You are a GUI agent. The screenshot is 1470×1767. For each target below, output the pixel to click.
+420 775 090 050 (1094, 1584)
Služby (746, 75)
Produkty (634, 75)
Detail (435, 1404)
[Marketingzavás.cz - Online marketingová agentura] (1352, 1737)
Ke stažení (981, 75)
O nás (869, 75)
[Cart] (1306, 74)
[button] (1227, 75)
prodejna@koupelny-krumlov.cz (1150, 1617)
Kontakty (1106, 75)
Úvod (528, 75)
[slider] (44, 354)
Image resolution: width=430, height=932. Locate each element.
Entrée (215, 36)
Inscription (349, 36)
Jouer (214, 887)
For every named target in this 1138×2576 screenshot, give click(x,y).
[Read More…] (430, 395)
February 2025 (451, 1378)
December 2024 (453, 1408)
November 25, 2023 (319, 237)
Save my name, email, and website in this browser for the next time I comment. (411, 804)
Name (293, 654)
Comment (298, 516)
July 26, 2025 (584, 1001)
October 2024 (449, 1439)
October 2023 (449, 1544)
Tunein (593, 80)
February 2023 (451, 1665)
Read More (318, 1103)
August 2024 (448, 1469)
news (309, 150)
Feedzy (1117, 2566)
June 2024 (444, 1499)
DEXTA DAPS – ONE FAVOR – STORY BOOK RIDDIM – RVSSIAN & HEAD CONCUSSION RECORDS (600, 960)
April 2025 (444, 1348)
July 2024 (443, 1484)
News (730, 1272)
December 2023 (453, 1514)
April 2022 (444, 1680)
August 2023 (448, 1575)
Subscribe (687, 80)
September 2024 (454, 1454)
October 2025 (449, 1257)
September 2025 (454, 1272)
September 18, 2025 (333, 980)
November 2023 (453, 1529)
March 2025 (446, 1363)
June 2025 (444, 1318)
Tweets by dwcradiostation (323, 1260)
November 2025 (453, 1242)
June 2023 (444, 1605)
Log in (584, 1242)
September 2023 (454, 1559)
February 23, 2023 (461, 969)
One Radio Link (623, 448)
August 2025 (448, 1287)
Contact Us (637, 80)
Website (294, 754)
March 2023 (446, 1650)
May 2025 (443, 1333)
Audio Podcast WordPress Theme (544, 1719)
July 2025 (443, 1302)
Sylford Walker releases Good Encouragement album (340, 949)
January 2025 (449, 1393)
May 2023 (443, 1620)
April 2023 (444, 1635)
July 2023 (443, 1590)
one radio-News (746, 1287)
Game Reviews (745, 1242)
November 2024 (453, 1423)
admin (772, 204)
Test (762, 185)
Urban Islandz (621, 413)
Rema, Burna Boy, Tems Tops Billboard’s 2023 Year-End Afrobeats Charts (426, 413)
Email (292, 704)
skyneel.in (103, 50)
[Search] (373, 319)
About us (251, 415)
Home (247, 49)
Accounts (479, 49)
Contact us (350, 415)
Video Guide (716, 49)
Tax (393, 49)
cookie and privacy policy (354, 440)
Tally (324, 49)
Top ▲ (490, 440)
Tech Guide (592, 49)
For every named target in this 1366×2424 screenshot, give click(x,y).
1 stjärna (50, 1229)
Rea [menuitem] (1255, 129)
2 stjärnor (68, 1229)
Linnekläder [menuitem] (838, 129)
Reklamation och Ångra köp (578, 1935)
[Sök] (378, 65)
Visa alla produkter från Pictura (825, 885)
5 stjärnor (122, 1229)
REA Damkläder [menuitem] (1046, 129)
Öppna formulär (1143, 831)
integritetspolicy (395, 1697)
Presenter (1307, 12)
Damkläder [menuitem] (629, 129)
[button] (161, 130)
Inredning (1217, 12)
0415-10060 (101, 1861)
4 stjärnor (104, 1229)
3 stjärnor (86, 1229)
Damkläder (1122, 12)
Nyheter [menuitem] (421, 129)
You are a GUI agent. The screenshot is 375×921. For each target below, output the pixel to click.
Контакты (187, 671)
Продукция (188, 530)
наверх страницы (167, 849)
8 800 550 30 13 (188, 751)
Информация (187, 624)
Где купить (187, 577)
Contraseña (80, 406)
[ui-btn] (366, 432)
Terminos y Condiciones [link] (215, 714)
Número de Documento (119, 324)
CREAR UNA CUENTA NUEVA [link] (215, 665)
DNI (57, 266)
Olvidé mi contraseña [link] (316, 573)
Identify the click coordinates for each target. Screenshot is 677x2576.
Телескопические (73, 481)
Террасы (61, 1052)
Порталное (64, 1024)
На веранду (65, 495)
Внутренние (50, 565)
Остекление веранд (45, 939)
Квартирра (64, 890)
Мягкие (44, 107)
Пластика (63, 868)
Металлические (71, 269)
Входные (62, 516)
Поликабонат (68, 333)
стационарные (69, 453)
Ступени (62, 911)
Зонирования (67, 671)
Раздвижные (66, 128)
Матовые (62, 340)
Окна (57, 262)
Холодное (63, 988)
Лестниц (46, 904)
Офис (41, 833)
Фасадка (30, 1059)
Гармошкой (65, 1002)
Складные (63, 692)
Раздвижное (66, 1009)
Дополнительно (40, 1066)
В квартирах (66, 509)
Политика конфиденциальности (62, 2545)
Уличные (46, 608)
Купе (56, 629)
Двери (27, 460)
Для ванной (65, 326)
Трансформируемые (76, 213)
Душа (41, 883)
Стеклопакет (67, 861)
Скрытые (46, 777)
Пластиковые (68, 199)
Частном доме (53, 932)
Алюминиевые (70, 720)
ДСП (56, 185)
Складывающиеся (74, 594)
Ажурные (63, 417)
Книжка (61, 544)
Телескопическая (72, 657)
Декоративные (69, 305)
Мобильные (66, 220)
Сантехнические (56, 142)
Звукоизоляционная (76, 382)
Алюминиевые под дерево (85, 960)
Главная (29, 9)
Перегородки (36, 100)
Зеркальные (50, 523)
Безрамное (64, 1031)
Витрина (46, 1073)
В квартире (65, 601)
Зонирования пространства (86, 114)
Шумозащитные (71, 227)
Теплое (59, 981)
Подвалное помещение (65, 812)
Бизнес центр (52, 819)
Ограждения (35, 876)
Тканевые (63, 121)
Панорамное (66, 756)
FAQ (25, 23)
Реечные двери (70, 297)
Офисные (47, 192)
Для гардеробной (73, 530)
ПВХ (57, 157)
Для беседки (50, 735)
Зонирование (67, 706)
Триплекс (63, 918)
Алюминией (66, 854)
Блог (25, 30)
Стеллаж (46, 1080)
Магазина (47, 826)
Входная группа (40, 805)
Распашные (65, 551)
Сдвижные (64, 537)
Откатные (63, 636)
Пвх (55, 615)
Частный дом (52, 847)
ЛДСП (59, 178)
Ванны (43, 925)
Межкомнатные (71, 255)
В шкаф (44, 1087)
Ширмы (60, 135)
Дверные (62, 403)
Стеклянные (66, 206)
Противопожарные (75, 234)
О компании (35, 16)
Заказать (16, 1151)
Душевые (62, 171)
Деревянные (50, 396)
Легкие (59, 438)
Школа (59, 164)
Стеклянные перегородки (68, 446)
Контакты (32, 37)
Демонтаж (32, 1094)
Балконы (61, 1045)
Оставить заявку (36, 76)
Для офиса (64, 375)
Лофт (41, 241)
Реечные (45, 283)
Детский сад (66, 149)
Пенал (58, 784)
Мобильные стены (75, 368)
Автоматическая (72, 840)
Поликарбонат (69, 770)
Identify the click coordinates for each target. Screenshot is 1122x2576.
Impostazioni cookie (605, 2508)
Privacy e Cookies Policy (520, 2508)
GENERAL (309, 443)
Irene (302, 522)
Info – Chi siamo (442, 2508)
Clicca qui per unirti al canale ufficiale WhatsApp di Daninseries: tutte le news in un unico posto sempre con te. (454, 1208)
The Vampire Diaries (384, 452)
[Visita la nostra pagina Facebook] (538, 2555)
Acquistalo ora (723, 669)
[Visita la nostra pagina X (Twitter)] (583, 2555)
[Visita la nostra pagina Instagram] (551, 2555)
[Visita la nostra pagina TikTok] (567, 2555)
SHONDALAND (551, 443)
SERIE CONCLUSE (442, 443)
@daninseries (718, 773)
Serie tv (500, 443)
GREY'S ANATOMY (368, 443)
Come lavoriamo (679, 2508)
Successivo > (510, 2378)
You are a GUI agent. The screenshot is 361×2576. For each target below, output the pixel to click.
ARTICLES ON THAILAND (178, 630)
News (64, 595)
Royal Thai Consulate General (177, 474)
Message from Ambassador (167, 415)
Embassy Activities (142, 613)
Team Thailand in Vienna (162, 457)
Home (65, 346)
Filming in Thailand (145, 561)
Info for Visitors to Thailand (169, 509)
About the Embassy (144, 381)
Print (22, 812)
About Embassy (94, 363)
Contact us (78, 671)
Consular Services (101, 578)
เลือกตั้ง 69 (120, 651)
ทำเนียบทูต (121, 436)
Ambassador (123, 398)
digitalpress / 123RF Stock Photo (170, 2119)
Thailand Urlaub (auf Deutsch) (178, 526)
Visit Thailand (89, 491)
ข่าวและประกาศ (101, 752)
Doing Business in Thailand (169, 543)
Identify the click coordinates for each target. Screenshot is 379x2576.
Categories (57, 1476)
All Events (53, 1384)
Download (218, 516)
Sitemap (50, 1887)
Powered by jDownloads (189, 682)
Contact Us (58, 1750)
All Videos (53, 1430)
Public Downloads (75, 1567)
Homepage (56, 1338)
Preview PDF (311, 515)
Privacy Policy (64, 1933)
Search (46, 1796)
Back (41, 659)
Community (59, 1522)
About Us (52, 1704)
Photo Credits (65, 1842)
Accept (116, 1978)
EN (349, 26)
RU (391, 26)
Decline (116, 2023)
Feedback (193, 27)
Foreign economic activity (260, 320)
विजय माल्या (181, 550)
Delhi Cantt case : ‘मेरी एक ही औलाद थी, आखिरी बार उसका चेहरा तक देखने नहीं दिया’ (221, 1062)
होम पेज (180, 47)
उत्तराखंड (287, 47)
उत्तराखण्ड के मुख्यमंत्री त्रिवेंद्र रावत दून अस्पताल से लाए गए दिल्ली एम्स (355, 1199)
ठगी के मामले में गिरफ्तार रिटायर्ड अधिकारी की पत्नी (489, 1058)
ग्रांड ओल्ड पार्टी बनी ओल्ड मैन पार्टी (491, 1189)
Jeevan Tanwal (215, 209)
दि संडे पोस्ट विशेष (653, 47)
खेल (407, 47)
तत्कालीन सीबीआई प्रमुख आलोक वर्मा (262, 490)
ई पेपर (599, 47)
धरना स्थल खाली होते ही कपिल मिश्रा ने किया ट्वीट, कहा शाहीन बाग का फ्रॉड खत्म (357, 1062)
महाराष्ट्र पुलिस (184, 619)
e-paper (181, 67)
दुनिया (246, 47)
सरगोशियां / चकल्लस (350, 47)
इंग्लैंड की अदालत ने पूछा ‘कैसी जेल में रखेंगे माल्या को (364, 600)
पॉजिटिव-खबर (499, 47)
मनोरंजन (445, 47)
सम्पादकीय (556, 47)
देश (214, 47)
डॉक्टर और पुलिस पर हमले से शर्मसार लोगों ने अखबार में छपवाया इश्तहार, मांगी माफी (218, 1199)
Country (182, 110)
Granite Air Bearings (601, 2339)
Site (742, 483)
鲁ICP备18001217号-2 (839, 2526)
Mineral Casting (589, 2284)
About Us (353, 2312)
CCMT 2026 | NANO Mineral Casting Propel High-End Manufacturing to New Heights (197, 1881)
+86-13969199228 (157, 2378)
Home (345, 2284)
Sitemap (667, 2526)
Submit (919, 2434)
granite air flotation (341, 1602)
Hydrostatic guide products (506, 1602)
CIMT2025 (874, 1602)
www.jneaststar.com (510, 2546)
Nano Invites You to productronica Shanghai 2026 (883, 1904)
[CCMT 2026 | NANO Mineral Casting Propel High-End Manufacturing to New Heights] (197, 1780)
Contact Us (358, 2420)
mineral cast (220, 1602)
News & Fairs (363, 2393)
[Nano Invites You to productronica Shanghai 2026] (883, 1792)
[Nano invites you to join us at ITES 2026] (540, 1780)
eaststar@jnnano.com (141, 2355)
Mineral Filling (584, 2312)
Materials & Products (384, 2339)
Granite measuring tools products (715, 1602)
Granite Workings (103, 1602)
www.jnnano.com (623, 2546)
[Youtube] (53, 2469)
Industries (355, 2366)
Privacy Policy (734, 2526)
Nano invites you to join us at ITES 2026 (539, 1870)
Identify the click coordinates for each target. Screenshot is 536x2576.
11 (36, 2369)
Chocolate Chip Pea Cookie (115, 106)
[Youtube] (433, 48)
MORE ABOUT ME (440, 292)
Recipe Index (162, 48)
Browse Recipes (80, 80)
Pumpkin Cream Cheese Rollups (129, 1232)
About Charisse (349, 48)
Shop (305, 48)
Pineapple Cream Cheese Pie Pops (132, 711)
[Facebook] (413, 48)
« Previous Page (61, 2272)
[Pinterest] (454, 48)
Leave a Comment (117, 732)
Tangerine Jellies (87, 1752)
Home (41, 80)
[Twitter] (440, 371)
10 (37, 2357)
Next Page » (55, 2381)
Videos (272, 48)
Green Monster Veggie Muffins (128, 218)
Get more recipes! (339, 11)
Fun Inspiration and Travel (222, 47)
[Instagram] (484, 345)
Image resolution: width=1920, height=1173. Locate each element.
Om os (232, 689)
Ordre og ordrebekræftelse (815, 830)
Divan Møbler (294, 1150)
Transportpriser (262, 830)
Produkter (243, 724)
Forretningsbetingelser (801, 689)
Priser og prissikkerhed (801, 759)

-.-.-

For this task, write out exactly the lines of the entries above, starting at the line with "ДСП (56, 185)" and ending at the line with "Алюминией (66, 854)", both included, and no others.

ДСП (56, 185)
Складывающиеся (74, 594)
Ажурные (63, 417)
Книжка (61, 544)
Телескопическая (72, 657)
Декоративные (69, 305)
Мобильные (66, 220)
Сантехнические (56, 142)
Звукоизоляционная (76, 382)
Алюминиевые под дерево (85, 960)
Главная (29, 9)
Перегородки (36, 100)
Зеркальные (50, 523)
Безрамное (64, 1031)
Витрина (46, 1073)
В квартире (65, 601)
Зонирования пространства (86, 114)
Шумозащитные (71, 227)
Теплое (59, 981)
Подвалное помещение (65, 812)
Бизнес центр (52, 819)
Ограждения (35, 876)
Тканевые (63, 121)
Панорамное (66, 756)
FAQ (25, 23)
Реечные двери (70, 297)
Офисные (47, 192)
Для гардеробной (73, 530)
ПВХ (57, 157)
Для беседки (50, 735)
Зонирование (67, 706)
Триплекс (63, 918)
Алюминией (66, 854)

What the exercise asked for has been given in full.